One pitfall for me was movie reviews. I got into the habit of reading movie reviews on a Christian review site. Was I ever going to see these movies? Probably not: I’m not a fan of movie theatres, really, so I could always just review it later if I really wanted to see it. Did I need to read about it because someone had asked me what I thought about it? No, I just wanted to see what it was about. Unfortunately, I would (seemingly) innocently read a review, and before long was reading about graphic violence or something dark or… so on and so forth. And then my mind, being very imaginative, would play what these scenes could look like in my head. Eventually, I realized what the problem was. But it all started with a simple, “I want to know.”

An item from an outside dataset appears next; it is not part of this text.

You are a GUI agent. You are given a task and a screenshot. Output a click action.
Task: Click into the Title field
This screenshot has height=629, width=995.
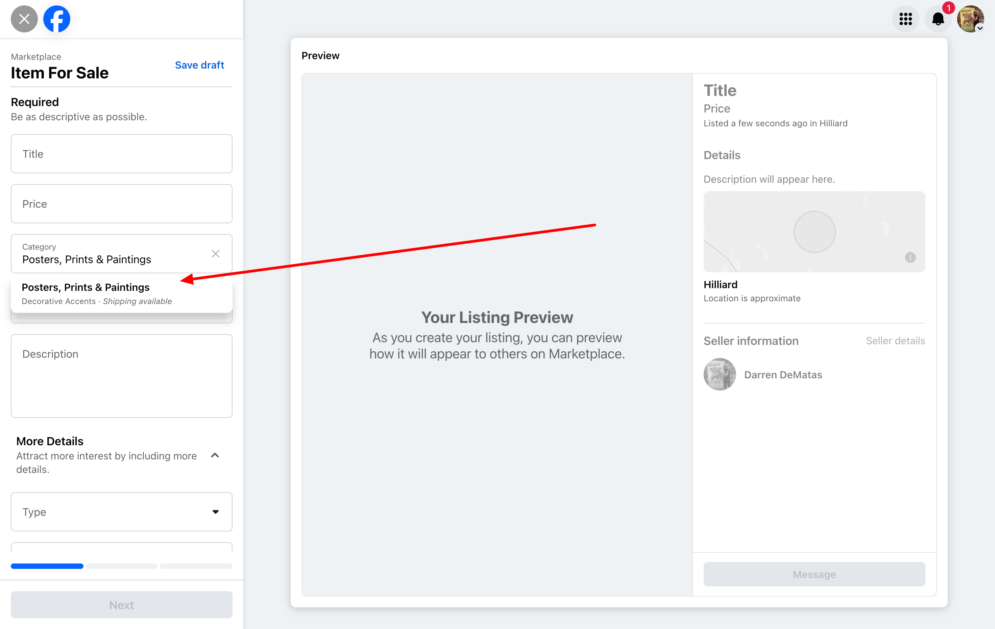[x=121, y=154]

So often, we know more about evil and dark things than we do about the good. Rather than being “wise in what is good and innocent in what is evil”, we are precisely the opposite. If we continue down this path, we will no longer have any shame in speaking “of those things which are done by them in secret.” We won’t reprove the deeds of darkness by our silence and severity toward them, but will instead discuss them.
Our knowledge is backwards today. I see nominal Christians who don’t know many more scriptures than John 3:16, but can tell you all about the latest sex-romp movie. It is so easy to access knowledge and wisdom about evil and sinful things.

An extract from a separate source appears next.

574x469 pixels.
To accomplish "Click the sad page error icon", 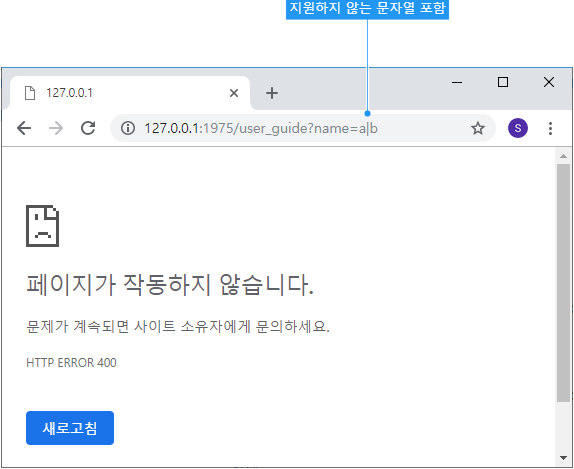I will point(42,226).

Paul writes in Romans 12, “And be not conformed to this world: but be ye transformed by the renewing of your mind.” Whatever we are feeding our brains and souls with is what we will be conformed to. If we want to be Christians who are conformed to the image of God, why do we keep listening to music and watching junk that contradicts the message of the cross? When I feed my mind on things that are of the world, the flesh, and the devil, I shall increasingly think, and thus, be, like the world, the flesh, and the devil. But when I fill my mind with all things that edify and uplift my eyes toward heaven, I become increasingly more like my Savior and Lord. And isn’t that our goal, anyway – to increase in sanctification and holiness so as to love and worship our God better and to be duly prepared for heaven? Paul concludes that verse in Romans 12 with, “that ye may prove what is that good, and acceptable, and perfect, will of God.” That is the purpose here in the transformation of our minds – to see what is good in the sight of God.
If you are like me, you’re a naturally curious person. I’ve talked here about the sinful curiosity; but there is a holy curiosity, a burning desire to know God and to know His Word more. So if you are like me, join me in my quest to turn away from my fleshly inquiries, and to turn to the Word and inquire there of my Lord. If we diligently seek Him, He will answer us. In fact, He has given us what we need to know Him more – the Bible. Rather than hearing the latest gossip or seeing the latest movie, get into His Word.